Pagination works - data is not scraped

luccoli · August 11, 2023, 12:24pm

First of all, I'm new to this. Bear with me if I did some dumb configuration in the Selectors of the Sitemaps I'll share.

My issue is the following:

I can scarpe the data of a single page
I have multiple pages to scrape though and manually modify the scraping job over 400 times when it can be automated is not ideal;
I can configure the scraper to go through pages (finding the next button)
done that the scraper will not scrape the data I care about.
the only data that was scraped was the "last page" which is not a real page. Clicking "Next" from the actual last page the site I'm scraping from understands that the user is trying to move to a page that does not exists so it will show a "fancy" 404 page pretty much.

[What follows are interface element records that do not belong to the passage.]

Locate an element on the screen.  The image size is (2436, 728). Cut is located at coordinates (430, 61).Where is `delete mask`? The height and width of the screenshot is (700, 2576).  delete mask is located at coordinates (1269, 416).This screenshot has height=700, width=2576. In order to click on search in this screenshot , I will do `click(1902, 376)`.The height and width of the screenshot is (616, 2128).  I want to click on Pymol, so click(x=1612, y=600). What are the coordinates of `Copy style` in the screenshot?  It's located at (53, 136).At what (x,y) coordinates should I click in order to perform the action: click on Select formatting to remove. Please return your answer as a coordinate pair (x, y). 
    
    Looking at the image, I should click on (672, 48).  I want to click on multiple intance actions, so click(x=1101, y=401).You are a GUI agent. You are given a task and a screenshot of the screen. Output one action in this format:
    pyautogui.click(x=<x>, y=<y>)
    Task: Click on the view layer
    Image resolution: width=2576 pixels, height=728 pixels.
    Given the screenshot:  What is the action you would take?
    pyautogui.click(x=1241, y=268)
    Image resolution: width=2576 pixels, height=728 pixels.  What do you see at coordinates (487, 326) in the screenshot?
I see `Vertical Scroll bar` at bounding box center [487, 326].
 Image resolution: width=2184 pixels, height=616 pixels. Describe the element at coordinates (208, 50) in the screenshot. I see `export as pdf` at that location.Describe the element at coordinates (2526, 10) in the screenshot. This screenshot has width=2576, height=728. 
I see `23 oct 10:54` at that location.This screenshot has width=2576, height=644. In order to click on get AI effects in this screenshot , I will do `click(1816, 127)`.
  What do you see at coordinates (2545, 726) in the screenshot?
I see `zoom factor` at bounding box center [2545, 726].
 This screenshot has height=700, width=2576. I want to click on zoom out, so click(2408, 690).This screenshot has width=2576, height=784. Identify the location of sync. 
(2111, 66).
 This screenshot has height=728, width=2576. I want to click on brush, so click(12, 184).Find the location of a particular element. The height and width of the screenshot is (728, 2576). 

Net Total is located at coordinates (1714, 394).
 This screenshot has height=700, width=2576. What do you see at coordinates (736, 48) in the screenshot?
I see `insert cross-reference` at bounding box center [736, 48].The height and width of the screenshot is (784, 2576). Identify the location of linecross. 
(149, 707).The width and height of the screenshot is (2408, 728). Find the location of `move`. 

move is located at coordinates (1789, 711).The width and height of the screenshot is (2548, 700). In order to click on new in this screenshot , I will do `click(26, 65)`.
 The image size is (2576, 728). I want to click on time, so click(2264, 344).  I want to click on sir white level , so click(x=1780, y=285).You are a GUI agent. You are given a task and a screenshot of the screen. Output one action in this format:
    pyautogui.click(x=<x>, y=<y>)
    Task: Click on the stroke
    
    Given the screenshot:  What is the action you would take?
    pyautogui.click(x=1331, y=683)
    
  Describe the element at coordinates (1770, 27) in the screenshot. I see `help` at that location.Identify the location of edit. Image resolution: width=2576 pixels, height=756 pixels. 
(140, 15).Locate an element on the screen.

There is clearly something I'm doing wrong.
I know there are many other Topics related to this. Going through them I have increased my knowledge in using this awesome tool but I was still not able to make it work, hence I need some help.

The URL of the site I want to scrape from is the following:
Light Novel Pub
and specifically this novel:
Tensei Shitara Slime Datta Ken

Here what I tried:
Sitemap without pagination (text I want to scrape is scraped):
{ "rootSelector": { "id": "_root", "uuid": "0" }, "_id": "without-pagination", "startUrls": [ "https://www.lightnovelpub.com/novel/tensei-shitara-slime-datta-ken-ln-14072110" ], "selectors": [ { "id": "chapter0", "selector": "a#readchapterbtn.button", "type": "SelectorLink", "extractAttribute": "href", "parentSelectors": [ "0" ], "uuid": "1" }, { "id": "chapter-element", "selector": "div.chapter-content", "type": "SelectorElement", "parentSelectors": [ "1" ], "uuid": "2" }, { "id": "chapter", "selector": "p", "type": "SelectorText", "multiple": true, "parentSelectors": [ "2" ], "textmanipulation": { "removeHtml": true }, "uuid": "3" } ], "sitemapSpecificationVersion": 1 }

Sitemap with pagination (text I want to scrape is not scraped. The tool goes through every single page I care about though):
{ "rootSelector": { "id": "_root", "uuid": "0" }, "_id": "chapters-pagination", "startUrls": [ "https://www.lightnovelpub.com/novel/tensei-shitara-slime-datta-ken-ln-14072110" ], "selectors": [ { "id": "chapter0", "selector": "a#readchapterbtn.button", "type": "SelectorLink", "extractAttribute": "href", "parentSelectors": [ "0" ], "uuid": "1" }, { "id": "pagin", "selector": "a.button.nextchap", "type": "SelectorLink", "multiple": true, "extractAttribute": "href", "parentSelectors": [ "1", "4" ], "uuid": "4" }, { "id": "chapter-element", "selector": "div.chapter-content", "type": "SelectorElement", "parentSelectors": [ "1", "4" ], "uuid": "5" }, { "id": "chapter", "selector": "p", "type": "SelectorText", "multiple": true, "parentSelectors": [ "5" ], "textmanipulation": { "removeHtml": true }, "uuid": "6" } ], "sitemapSpecificationVersion": 1 }

If you are able to help me I would be grateful (please if you can also explain where I was mistaken so I can learn ).

luccoli · August 11, 2023, 1:15pm

Hey!

If I understood correctly you are talking about the fact that I can configure the range of pages for the Sitemap.

I did not actually try this because there are some pages that do not follow a simple pattern.

so to be clear the first page I care about has this pattern:
https://www.lightnovelpub.com/novel/tensei-shitara-slime-datta-ken-wn-109/chapter-0
the second one is like this:
https://www.lightnovelpub.com/novel/tensei-shitara-slime-datta-ken-wn-109/chapter-1-14072110

I thought this would be an issue, not sure if it actually is though.

I will give it a try!
Thank you

leemeng · August 11, 2023, 3:23pm

Wow novel scraping; first time I've seen this use case
Anyway I couldn't get either stiemap to load. You might also want to look into something like
HTTrack which might work better for you.

luccoli · August 14, 2023, 8:29am

Thank you, the solution you gave me worked.
For some reason the scraping order is strange.
The actual scraping job starts from the end of the range I configured. In the actual scraped data the order seem to be random.
Nothing too problematic though as I will be able to handle it afterwards.

Is this behavior normal though?

luccoli · August 14, 2023, 8:35am

Hey!

Thank you for the tip, I will look that tool up too

I'm not too sure why you were not able to load the sitemaps though? I did 'export sitemap' and copied everything there.